* **Фрагмент текста**
Вампилов - Румянцев Андрей Григорьевич 19 стр.


* * *

"Трудно пишется", - признавался Вампилов. Но, несмотря на журналистскую лямку, неустроенность с жильем, хлопоты с устройством новой семьи, он вынашивает новые замыслы. И пытается осуществить их. Во всяком случае, в конце 1963 года на очередной сбор молодых драматургов в подмосковном Доме творчества "Переделкино" он приезжает не с пустыми руками. Н. Кладо, вновь руководивший семинаром, рассказывал:

"Мы с Вампиловым продолжали работу над "Прощанием в июне" и "Старшим сыном", только намеченным автором. И хотя пьеса "Прощание в июне" была на семинаре одобрена и секретарь Союза по драматургии А. Софронов, приехавший на заключительное заседание, обещал ее поддержать, - но так ничего и не сделал. Да не мудрено. Она была ему не по вкусу".

И далее в воспоминаниях Н. Кладо:

"Весной 1964 года на семинаре в Комарове под Ленинградом мы снова встретились с Вампиловым, привезшим обе пьесы.

У Вампилова была еще одна маленькая пьеса "История с метранпажем". Я бы не сказал, что доведенная до конца, именно этим мы и занимались. Акимову очень понравились пьесы Вампилова - он специально приезжал на семинар в Комарово, а потом долго добивался постановки их в своем театре, увы - безрезультатно.

Направили Вампилова и в Большой драматический театр к Г. Товстоногову, которому рекомендовали его Акимов, Д. Аль и я. Но до Товстоногова пьеса не дошла. Д. Шварц - что делает ей честь - в своих воспоминаниях признается, что была против его пьесы, жалеет, что не дала читать ее Товстоногову. Потом, через годы, Г. Товстоногов взял другие работы Вампилова, но это могло быть и раньше. Именно тогда нужна была поддержка театра - ее искал молодой драматург и ни с чем возвращался в Иркутск".

* **Условие задачи 1**
Перепишите целиком строки записей, начиная со строки с «Screen dimensions: 613x439» и заканчивая строкой с «Click the Watch» включительно, сдвинув на 5 каждую координату в ответах.

(Данные о координатах элементов)

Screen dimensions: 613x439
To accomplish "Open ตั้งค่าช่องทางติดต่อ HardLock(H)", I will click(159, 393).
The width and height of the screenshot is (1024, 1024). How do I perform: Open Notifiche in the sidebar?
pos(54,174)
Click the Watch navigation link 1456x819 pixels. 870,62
---
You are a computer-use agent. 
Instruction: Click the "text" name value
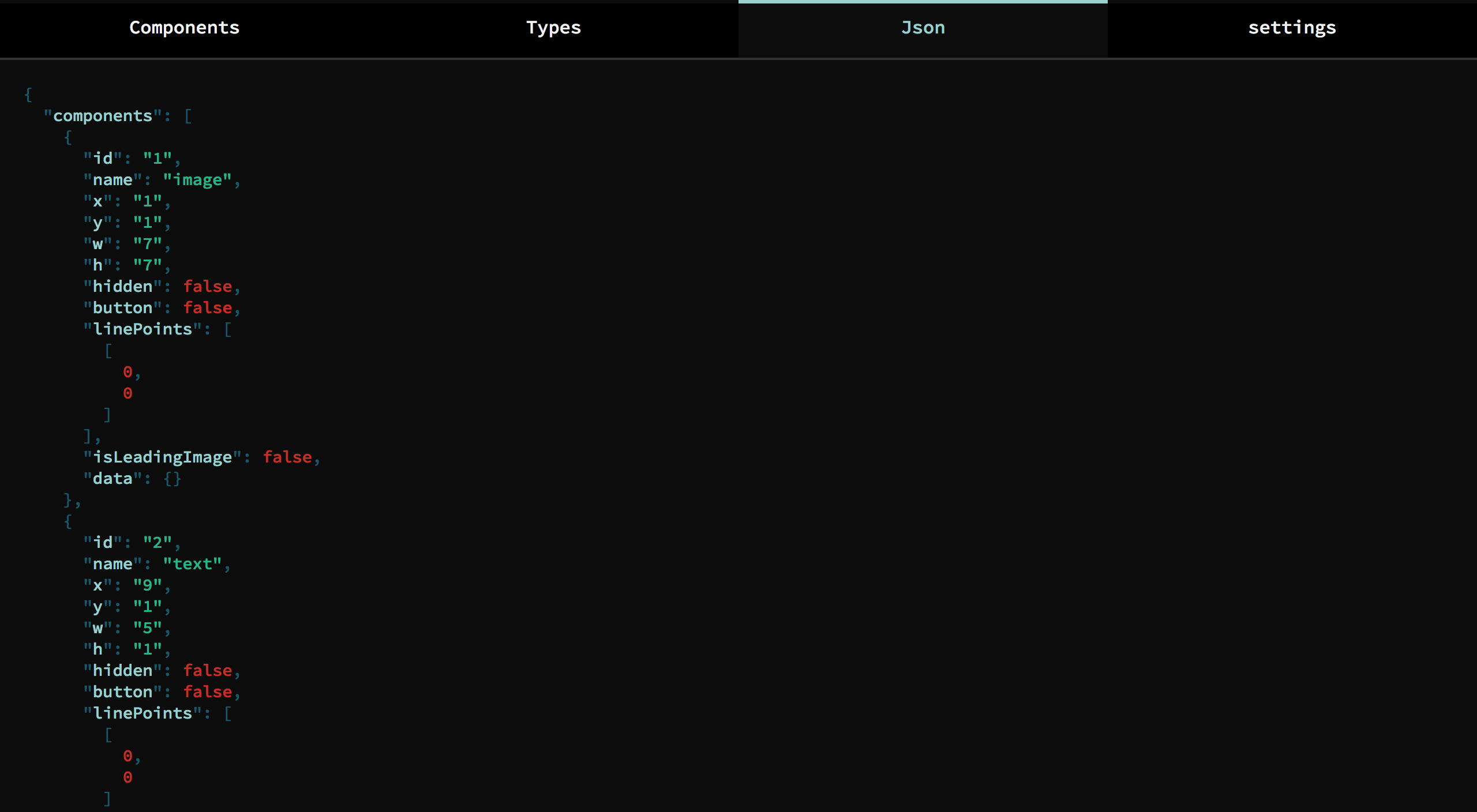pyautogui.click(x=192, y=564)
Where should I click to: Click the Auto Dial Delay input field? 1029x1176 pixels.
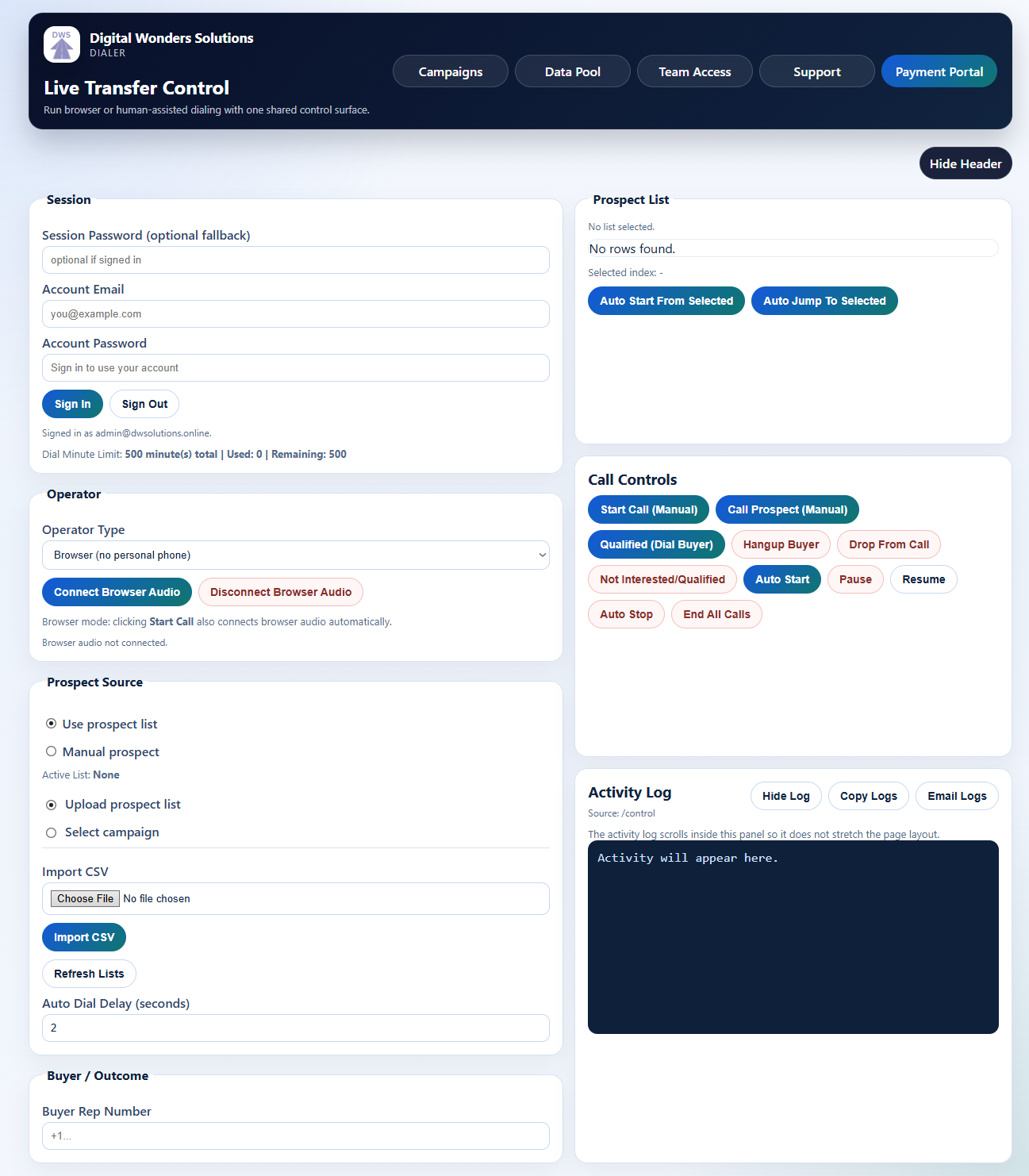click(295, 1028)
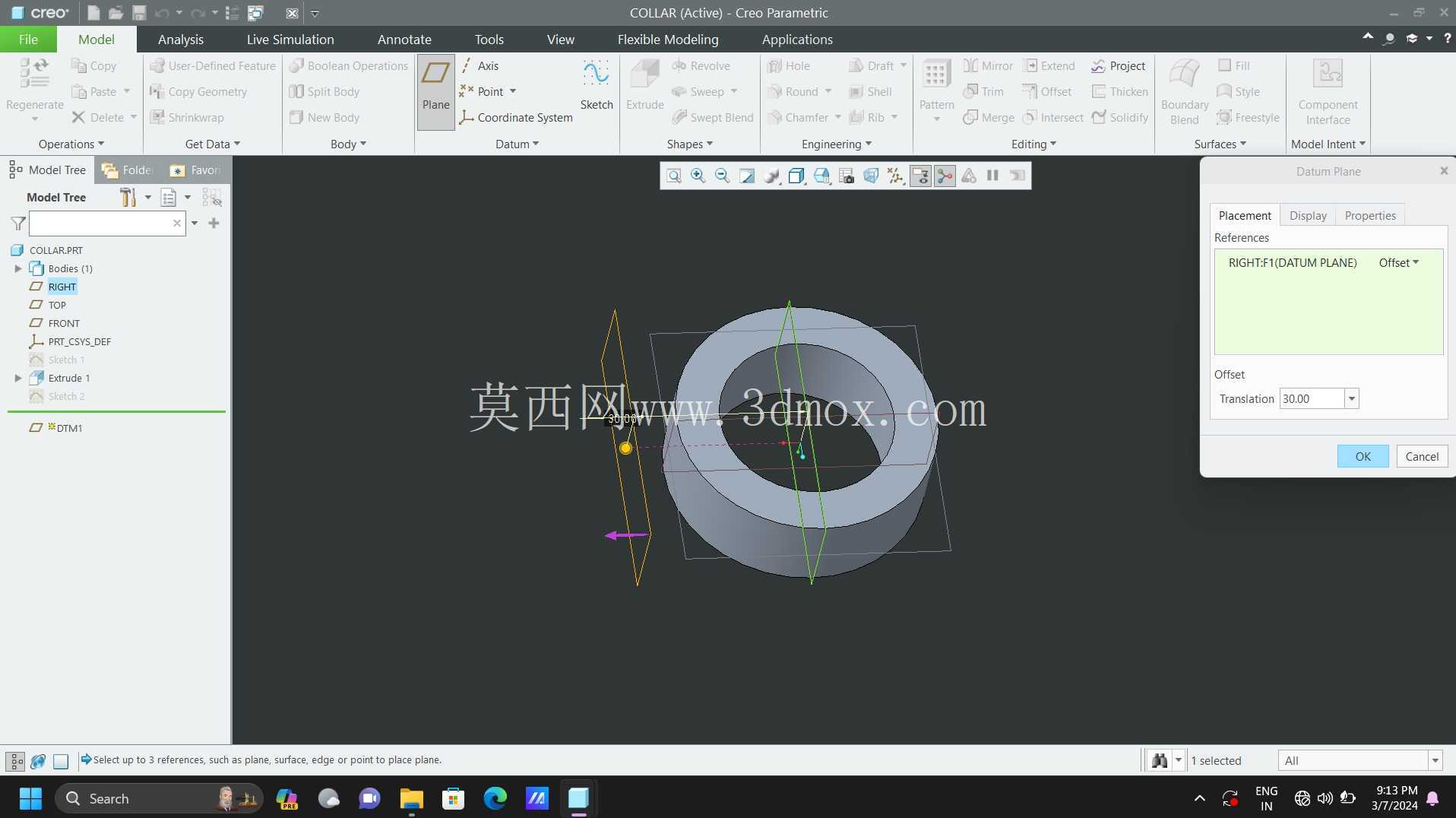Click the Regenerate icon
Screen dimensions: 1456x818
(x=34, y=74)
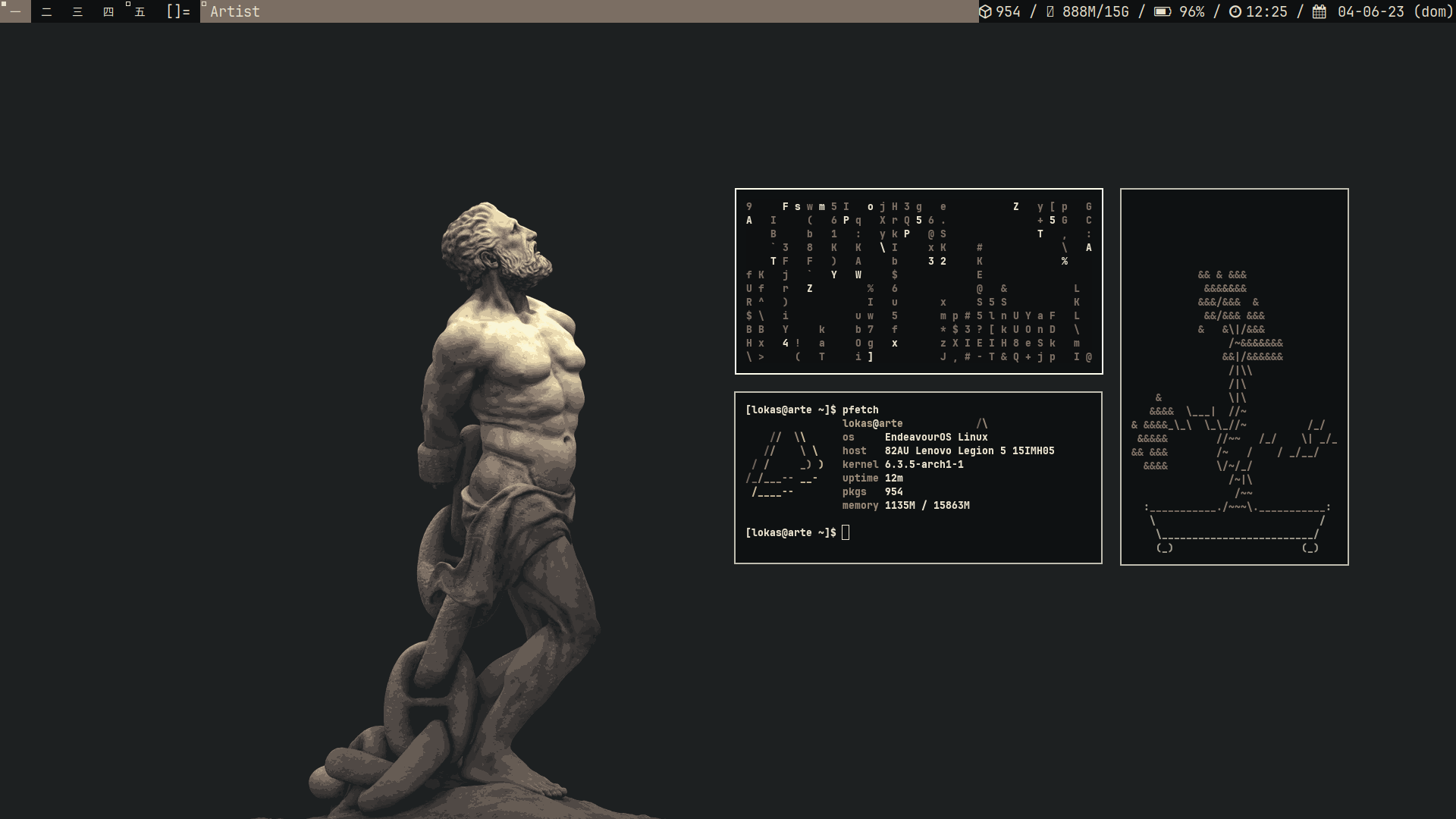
---
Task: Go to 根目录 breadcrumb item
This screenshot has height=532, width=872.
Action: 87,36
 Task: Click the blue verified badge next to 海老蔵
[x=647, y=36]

* **Условие задачи 2**
Продублируйте без изменений отрывок текста о Вампилове от «И далее в воспоминаниях» до «увы - безрезультатно.» включительно.

* **Верный результат 1**
Screen dimensions: 613x439
To accomplish "Open ตั้งค่าช่องทางติดต่อ HardLock(H)", I will click(164, 398).
The width and height of the screenshot is (1024, 1024). How do I perform: Open Notifiche in the sidebar?
pos(59,179)
Click the Watch navigation link 1456x819 pixels. 875,67

* **Верный результат 2**
И далее в воспоминаниях Н. Кладо:

"Весной 1964 года на семинаре в Комарове под Ленинградом мы снова встретились с Вампиловым, привезшим обе пьесы.

У Вампилова была еще одна маленькая пьеса "История с метранпажем". Я бы не сказал, что доведенная до конца, именно этим мы и занимались. Акимову очень понравились пьесы Вампилова - он специально приезжал на семинар в Комарово, а потом долго добивался постановки их в своем театре, увы - безрезультатно.